365 points tanelpoder | 3 comments | | HN request time: 0s | source
Show context
alkh ◴[] No.44978054[source]
I enjoy using uv a lot but am getting afraid that it is getting bloated for no reason. For ex., the number of niche flags that a lot of subcommands support is very high + some of them seemingly achieve the same result(uv run --no-project and uv run --active). I'd rather them working on improving existing tools and documentation than adding new (redundant) functionality
replies(4): >>44978481 #>>44978543 #>>44981333 #>>44986265 #
benreesman ◴[] No.44978543[source]
It's really difficult to do Python projects in a sound, reproducible, reasonably portable way. uv sync is in general able to build you only a package set that it can promise to build again.

But it can't in general build torch-tensorrt or flash-attn because it has no way of knowing if Mercury was in retrograde when you ran pip. They are trying to thread a delicate an economically pivotal needle: the Python community prizes privatizing the profits and socializing the costs of "works on my box".

The cost of making the software deployable, secure, repeatable, reliable didn't go away! It just became someone else's problem at a later time in a different place with far fewer degrees of freedom.

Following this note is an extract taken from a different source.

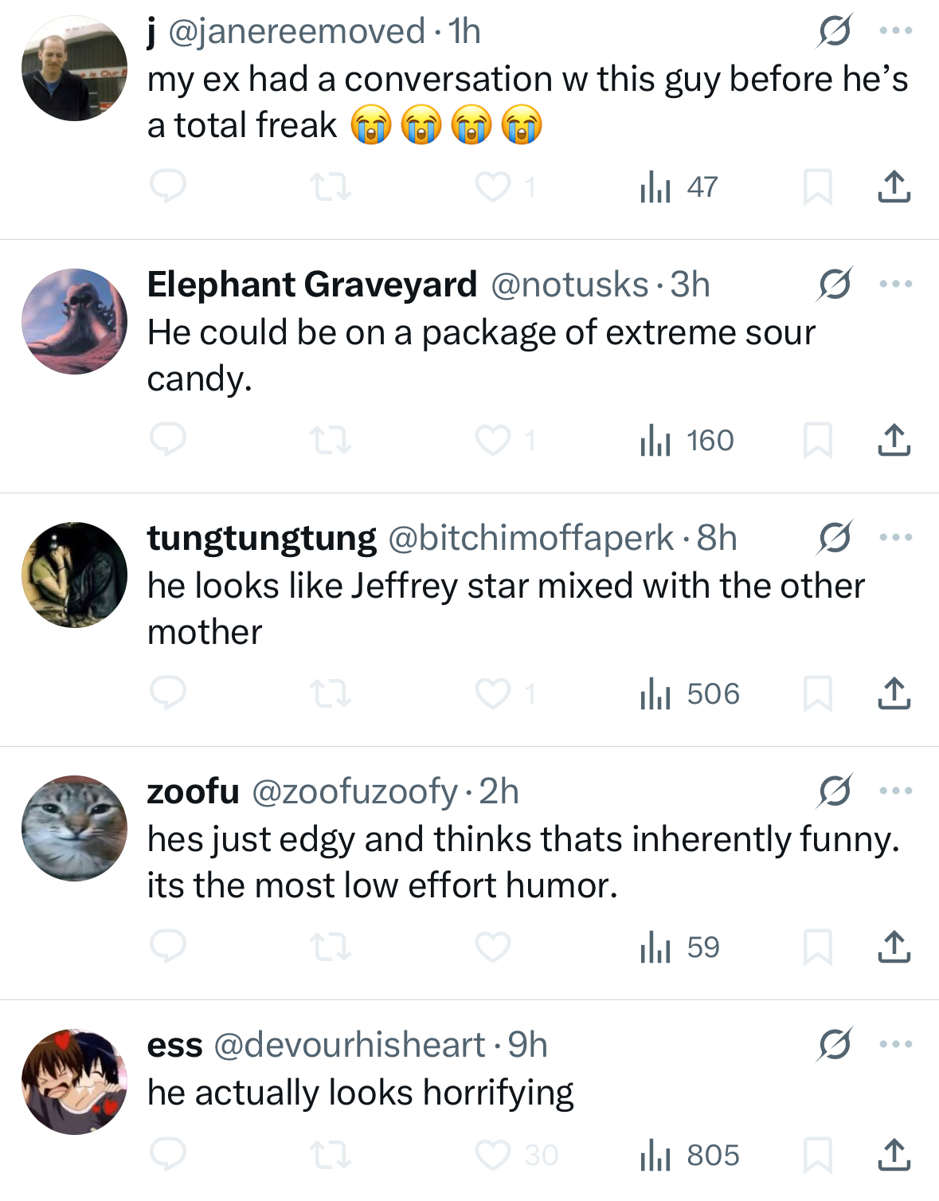This screenshot has height=1201, width=939.
Task: Like zoofu's low effort humor tweet
Action: click(493, 947)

Doing this in a way that satisfies serious operations people without alienating the "works on my box...sometimes" crowd is The Lord's Work.

replies(1): >>44980418 #
kouteiheika ◴[] No.44980418[source]
> But it can't in general build torch-tensorrt or flash-attn because it has no way of knowing if Mercury was in retrograde when you ran pip.

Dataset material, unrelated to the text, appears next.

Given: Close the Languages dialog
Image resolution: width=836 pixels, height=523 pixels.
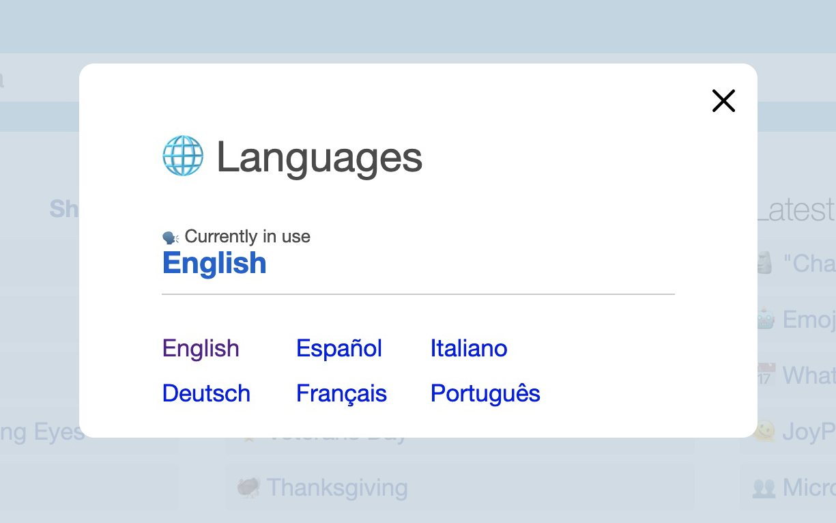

This is a self-inflicted wound, since flash attention insist on building a native C++ extension which is completely unnecessary in this case.

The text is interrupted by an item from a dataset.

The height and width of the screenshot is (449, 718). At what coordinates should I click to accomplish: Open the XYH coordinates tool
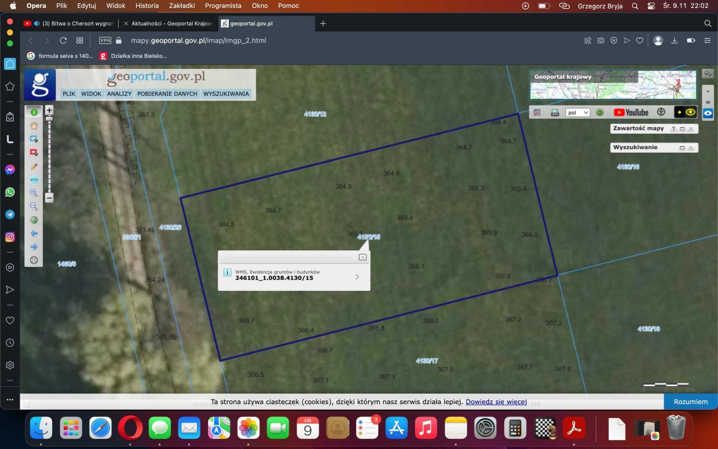click(34, 180)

What you can do is the following:

1) Compile your CUDA kernels offline. 2) Include those compiled kernels in a package you push to pypi. 3) Call into the kernels with pure Python, without going through a C++ extension.

I do this for the CUDA kernels I maintain and it works great.

Flash attention currently publishes 48 (!) different packages[1], for different combinations of pytorch and C++ ABI. With this approach it would have to only publish one, and it would work for every combination of Python and pytorch.

[1] - https://github.com/Dao-AILab/flash-attention/releases/tag/v2...

replies(1): >>44981179 #
twothreeone ◴[] No.44981179[source]
While shipping binary kernels may be a workaround for some users, it goes against what many people would consider "good etiquette" for various valid reasons, such as hackability, security, or providing free (as in liberty) software.
replies(2): >>44982899 #>>44983619 #
kouteiheika ◴[] No.44983619[source]
It's not a workaround; it's the most sane way of shipping such software. As long as the builds are reproducible there's nothing wrong with shipping binaries by default, especially when those binaries require non-trivial dependencies (the whole CUDA toolchain) to build.

There's a reason why even among the most diehard Linux users very few run Gentoo and compile their whole system from scratch.

replies(1): >>44983973 #
1. benreesman ◴[] No.44983973{3}[source]
I agree with you that binary distribution is a perfectly reasonable adjunct to source distribution and sometimes even the more sensible one (toolchain size, etc).

In this instance the build is way nastier than building the NVIDIA toolchain (which Nix can do with a single line of configuration in most cases), and the binary artifacts are almost as broken as the source artifact because of NVIDIA tensor core generation shenanigans.

The real answer here is to fucking fork flash-attn and fix it. And it's on my list, but I'm working my way down the major C++ packages that all that stuff links to first. `libmodern-cpp` should be ready for GitHub in two or three months. `hypermodern-ai` is still mostly a domain name and some scripts, but they're the scripts I use in production, so it's coming.

replies(1): >>44986051 #
2. kouteiheika ◴[] No.44986051[source]
I thought about fixing Flash Attention too so that I don't have to recompile it every time I update Python or pytorch (it's the only special snowflake dependency that I need to manually handle), but at the end of the day it's not that much of a pain to justify the time investment.

If I'm going to invest time here then I'd rather just write my own attention kernels and also do other things which Flash Attention currently doesn't do (8-bit and 4-bit attention variants similar to Sage Attention, and focus on supporting/optimizing primarily for GeForce and RTX Pro GPUs instead of datacenter GPUs which are unobtanium for normal people).

replies(1): >>44986168 #
3. benreesman ◴[] No.44986168[source]
I usually think the same way, and I bet a lot of people do which is why its still broken. But I've finally decided it's never going away completely and it's time to just fix it.